In the listing below, please print the line that contains "fonts (311, 319)" and every line that follows it, exactly.
----
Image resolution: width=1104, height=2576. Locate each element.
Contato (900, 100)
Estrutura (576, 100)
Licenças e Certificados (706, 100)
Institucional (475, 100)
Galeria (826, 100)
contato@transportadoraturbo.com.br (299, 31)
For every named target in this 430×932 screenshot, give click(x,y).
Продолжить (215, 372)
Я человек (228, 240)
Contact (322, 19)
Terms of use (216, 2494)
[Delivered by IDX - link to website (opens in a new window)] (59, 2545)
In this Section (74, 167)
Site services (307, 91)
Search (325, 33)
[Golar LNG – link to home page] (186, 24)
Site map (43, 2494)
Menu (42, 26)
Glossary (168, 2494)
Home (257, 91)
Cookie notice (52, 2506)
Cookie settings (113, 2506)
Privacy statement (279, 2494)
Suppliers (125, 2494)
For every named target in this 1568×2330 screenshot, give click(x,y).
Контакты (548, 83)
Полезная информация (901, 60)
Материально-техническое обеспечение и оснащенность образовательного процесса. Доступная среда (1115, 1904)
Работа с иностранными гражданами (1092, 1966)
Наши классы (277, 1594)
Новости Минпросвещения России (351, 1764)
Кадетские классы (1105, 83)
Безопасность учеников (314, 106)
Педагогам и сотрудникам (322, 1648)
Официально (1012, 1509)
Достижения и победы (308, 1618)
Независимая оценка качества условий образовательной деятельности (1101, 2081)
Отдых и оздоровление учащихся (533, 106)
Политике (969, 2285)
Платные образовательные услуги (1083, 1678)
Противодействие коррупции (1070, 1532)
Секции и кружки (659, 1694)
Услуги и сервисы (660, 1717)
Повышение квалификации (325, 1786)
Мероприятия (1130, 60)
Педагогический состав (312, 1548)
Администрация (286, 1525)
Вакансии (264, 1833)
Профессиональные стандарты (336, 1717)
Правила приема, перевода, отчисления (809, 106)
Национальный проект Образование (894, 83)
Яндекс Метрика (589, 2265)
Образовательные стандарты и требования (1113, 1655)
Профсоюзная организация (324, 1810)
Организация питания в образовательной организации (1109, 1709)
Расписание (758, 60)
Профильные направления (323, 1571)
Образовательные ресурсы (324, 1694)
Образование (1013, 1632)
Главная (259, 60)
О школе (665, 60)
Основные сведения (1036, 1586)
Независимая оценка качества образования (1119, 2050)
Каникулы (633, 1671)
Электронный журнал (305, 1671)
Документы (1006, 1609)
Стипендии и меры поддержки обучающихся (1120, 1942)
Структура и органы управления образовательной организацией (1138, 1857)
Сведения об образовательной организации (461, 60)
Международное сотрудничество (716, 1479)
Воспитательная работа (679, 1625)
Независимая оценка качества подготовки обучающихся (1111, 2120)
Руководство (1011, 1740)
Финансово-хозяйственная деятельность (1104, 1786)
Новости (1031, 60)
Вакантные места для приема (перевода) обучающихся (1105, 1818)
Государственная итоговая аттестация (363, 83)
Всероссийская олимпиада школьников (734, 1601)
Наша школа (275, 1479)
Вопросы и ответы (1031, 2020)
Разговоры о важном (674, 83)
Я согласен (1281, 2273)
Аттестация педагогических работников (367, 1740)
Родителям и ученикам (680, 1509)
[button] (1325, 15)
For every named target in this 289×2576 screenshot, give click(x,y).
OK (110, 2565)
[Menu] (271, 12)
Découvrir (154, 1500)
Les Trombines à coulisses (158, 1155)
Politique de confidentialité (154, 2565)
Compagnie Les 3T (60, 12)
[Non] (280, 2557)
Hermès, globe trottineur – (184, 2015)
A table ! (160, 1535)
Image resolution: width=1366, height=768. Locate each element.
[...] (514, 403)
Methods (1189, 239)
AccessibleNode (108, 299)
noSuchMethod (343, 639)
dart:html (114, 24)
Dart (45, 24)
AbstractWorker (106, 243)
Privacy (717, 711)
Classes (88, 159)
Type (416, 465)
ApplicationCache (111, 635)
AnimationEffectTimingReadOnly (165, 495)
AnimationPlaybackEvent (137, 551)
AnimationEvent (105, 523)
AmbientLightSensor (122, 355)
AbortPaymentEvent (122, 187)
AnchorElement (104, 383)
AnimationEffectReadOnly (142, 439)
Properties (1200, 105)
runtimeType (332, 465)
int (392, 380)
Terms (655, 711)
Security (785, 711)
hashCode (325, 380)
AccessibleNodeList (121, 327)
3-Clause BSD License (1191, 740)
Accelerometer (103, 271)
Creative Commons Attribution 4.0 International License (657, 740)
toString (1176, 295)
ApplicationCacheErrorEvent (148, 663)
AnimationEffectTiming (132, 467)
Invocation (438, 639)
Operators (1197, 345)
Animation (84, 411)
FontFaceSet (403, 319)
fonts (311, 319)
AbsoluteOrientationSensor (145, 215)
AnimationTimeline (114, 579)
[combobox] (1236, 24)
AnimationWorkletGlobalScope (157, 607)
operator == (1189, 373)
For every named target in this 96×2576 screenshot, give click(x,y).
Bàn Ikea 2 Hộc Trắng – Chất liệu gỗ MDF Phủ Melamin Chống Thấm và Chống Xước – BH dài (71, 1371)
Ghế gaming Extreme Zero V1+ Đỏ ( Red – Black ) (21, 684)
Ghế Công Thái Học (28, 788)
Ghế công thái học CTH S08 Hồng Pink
----
**Reply to the task**
fonts (311, 319)
AbsoluteOrientationSensor (145, 215)
AnimationTimeline (114, 579)
[combobox] (1236, 24)
AnimationWorkletGlobalScope (157, 607)
operator == (1189, 373)
For every named target in this 96×2576 screenshot, give click(x,y).
Bàn Ikea 2 Hộc Trắng – Chất liệu gỗ MDF Phủ Melamin Chống Thấm và Chống Xước – BH dài (71, 1371)
Ghế gaming Extreme Zero V1+ Đỏ ( Red – Black ) (21, 684)
Ghế Công Thái Học (28, 788)
Ghế công thái học CTH S08 Hồng Pink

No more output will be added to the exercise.